Re: [css-background] Order of properties in background shorthand

Tab Atkins Jr. <jackalmage <at> gmail.com> writes:

> On Thu, May 31, 2012 at 2:50 PM, Joe Thomas <joethomas <at> motorola.com> 
wrote:
> > I will try to explain the IE6 issue with an example.
> >
> > Assuming that we have a CSS3 UA and it generates the background shorthand
> > property in getComputedStyle in the following order
> >
> > red border-box url(dummy://test.png) 50% 50% / cover.
> >
> > And assuming that the server feeds this generated result from CSS3 Browser
> > to a CSS2.1 compatible browser like IE6. IE6 fails to parse even those
> > properties which it supports in background shorthand.
> > In the above case, IE6 parses only background-color correctly as it comes
> > before newly introduced properties. IE6 stops parsing whenever it encounters
> > an unsupported property-value like border-box in the above case.
> >
> > At the same time, if we restrict the order of background shorthand
> > properties generated by a CSS3 UA in such a way that CSS2.1 properties comes
> > before the newly introduced properties in CSS3, then IE6 parses all the
> > CSS2.1 properties correctly and discards the new properties which are at the
> > end.
> >
> > So if we change the above order to "red url(dummy://test.png) 50% 50% /
> > cover border-box", IE6 parses bg-color, bg-image and bg-position correctly
> > and discards the rest.
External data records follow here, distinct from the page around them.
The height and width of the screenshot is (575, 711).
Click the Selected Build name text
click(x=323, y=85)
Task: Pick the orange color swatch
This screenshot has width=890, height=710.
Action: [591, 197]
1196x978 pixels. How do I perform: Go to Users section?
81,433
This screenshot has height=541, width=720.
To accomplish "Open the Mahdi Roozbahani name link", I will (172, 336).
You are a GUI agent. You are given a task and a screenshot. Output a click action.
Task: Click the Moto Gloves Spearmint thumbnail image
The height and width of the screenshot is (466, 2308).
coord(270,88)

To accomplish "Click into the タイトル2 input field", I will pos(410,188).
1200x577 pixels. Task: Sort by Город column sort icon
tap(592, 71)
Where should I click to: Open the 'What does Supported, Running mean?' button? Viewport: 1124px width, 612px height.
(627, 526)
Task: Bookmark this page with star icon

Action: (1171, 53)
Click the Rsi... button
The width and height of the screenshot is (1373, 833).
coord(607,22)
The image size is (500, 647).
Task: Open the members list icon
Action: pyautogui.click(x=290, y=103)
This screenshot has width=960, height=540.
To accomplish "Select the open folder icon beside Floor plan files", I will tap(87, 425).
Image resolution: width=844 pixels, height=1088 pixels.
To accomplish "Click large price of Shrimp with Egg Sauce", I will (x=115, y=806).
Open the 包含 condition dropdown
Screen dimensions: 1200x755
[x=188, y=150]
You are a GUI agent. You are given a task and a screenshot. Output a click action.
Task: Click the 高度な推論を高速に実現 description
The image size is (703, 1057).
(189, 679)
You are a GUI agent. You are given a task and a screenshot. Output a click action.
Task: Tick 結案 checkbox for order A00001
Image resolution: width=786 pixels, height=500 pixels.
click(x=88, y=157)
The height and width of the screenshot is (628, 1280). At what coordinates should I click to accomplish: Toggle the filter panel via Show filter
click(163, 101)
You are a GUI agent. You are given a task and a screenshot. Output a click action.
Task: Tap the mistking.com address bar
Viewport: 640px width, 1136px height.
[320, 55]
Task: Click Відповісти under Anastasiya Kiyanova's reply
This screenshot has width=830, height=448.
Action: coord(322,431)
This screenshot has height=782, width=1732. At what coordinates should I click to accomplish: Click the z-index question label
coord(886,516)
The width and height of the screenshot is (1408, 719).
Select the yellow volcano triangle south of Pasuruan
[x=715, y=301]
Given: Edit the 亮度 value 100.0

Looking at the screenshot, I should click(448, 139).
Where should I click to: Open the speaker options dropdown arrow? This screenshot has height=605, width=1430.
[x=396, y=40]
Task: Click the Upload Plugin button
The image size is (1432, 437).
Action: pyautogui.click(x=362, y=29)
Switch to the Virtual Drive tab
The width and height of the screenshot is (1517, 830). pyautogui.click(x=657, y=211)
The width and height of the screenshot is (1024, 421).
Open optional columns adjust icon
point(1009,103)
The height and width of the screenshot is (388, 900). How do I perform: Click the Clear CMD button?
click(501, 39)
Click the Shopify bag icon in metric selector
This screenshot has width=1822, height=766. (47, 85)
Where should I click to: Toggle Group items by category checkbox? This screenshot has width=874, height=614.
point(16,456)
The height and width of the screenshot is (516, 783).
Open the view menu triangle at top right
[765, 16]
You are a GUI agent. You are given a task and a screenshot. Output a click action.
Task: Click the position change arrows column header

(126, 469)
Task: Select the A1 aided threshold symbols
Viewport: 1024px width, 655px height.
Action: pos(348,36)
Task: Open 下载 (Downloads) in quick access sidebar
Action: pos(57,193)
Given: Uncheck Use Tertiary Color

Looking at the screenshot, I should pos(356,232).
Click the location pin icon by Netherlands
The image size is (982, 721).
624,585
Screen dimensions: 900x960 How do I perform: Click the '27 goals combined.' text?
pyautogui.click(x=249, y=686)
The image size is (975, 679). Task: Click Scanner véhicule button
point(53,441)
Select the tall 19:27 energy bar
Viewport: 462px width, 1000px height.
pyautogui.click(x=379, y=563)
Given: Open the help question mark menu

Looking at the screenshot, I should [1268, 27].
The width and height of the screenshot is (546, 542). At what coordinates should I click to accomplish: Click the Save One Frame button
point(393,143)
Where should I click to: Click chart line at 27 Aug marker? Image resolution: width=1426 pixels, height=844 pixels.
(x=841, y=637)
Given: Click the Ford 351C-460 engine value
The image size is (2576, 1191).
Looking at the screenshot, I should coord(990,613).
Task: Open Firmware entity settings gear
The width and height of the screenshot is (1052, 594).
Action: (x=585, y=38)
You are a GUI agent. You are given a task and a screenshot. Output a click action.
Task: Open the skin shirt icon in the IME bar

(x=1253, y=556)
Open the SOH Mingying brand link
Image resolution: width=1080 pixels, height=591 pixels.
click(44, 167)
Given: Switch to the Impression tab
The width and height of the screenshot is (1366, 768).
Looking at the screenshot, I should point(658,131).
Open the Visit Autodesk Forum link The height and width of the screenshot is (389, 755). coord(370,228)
So with this new order, IE6 can parse atleast all the
> > properties it supports.
> >
> > Please let me know whether that make sense.
> 
> So you're saying that you're serializing property values in one
> browser, sending them to the server, and later using them to style
> other pages in another browser?
> 
> That seems pretty odd, if so.  Can you clarify?
> 
> If IE6 actually does treat that declaration as valid, and just ignores
> everything from the first thing it doesn't recognize, that's *really*
> incorrect behavior.  No compliant browser does that - the specs very
> clearly state that you should throw away the whole declaration,
> *precisely* because of this kind of bad behavior.
> 
> Anyway, the correct solution, if you are indeed doing the weird thing
> there, is to parse it yourself and serve only the parts that IE6
> actually understands.

The example Joe Thomas gave isn't the same one that was originally brought up in 
a webkit bug.  The problem is that copy/paste won't work between browsers.  For 
example, if you copy from a trunk version of Chrome (canary) in an older version 
(stable), the whole declaration will get thrown away since the older version 
doesn't recognize part of the property.

The original example is also pretty common.  E.g., suppose you're composing an 
email in a rich text web mail site.  You could paste some HTML into your email 
and save a draft on one computer and try to load it on another computer.  The 
same would happen with a wiki that uses rich text.

We could always expand the background property into its specific fields when we 
generate the HTML for the clipboard, but that's really verbose.